Northwell CEO Michael Dowling recently appeared on CNBC’s Squawk on the Street, saying the health care organization “activated our emergency management system six weeks ago when, at the federal level, people were talking about it.”
On Sunday morning, March 15, Nassau County Executive Laura Curran signed an executive order at a press conference closing all county schools after the number of confirmed COVID-19 cases in the county topped 90. As of Monday, March 16, all public and private schools in Nassau County will be closed for two weeks as part of the county’s latest effort to help combat the spread of coronavirus.
“I want to be clear, I understand the gravity of this action and what it means to every community in our county,” Curran said.

The Massapequa School District currently has a message posted on its website that states, “Massapequa Public Schools will be CLOSED beginning on Monday, March 16 through Friday, March 27. During this time, all school buildings are closed to students. Transportation will not be provided to any programs including out-of-district placements.”
Likewise, the Plainedge Union Free School District posted the following in its website—”Please be advised that all schools will be closed from March 16 to March 27. All Schools will reopen on Monday, March 30.”

School buildings in the county will be closed for instruction, but teachers and administrators may still use the facilities to help conduct distance-based learning. School buildings will also serve to help distribute grab-and-go lunches for students who currently qualify for free or reduced-price school lunches. The Nassau County Office of Emergency Management is setting up a special unit to help give out food.
The county executive also said the county and state are developing plans to aid healthcare workers with children in Nassau schools, and working on developing “a proper waiver” for the requirement that children receive at least 180 days of school instruction in a school year.

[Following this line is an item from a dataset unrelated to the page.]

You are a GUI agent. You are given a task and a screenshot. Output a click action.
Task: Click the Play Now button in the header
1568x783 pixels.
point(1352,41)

Nassau County Executive Laura Curran closed county schools for two weeks via executive order. (Photo by Mike Adams)

In her announcement on Sunday, the county executive stressed the importance of residents and public officials taking every step possible to help “flatten the curve,” engaging in practices like social distancing and self-isolation where possible to limit the growth of new COVID-19 cases.
Curran called for county residents to remain resilient in a thread she posted on Twitter, likening the current crisis to the region’s response to 9/11.
“It is moments of crisis like this that, like in the months after September 11th, we see what Americans—and especially New Yorkers—are made of,” Curran wrote. “We’re resilient. We step up in moments of crisis and put aside our differences to meet the moment. My message to everyone in Nassau County is this: We are in this together, and together we will get through this.”

And while health officials are telling employers and school districts to shut down temporarily, that does not mean people should get anxious, Kaplan explained.
“People should not panic,” Kaplan said. “Take care of themselves with proper hand washing and don’t run to a hospital if they have a fever or a cough. Hospitals should be reserved if you are seriously ill.”